> **DESCRIPTION OF THE TASK**: Set down the line that has "You are a computer-use" and each line beneath it, through the last line of the entries, exactly and with no others.

> **PROVIDED ENTRIES**:

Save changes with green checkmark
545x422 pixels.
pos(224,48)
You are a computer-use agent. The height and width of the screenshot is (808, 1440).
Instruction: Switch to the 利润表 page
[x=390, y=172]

> **RESULT FOR THIS TASK**:
You are a computer-use agent. The height and width of the screenshot is (808, 1440).
Instruction: Switch to the 利润表 page
[x=390, y=172]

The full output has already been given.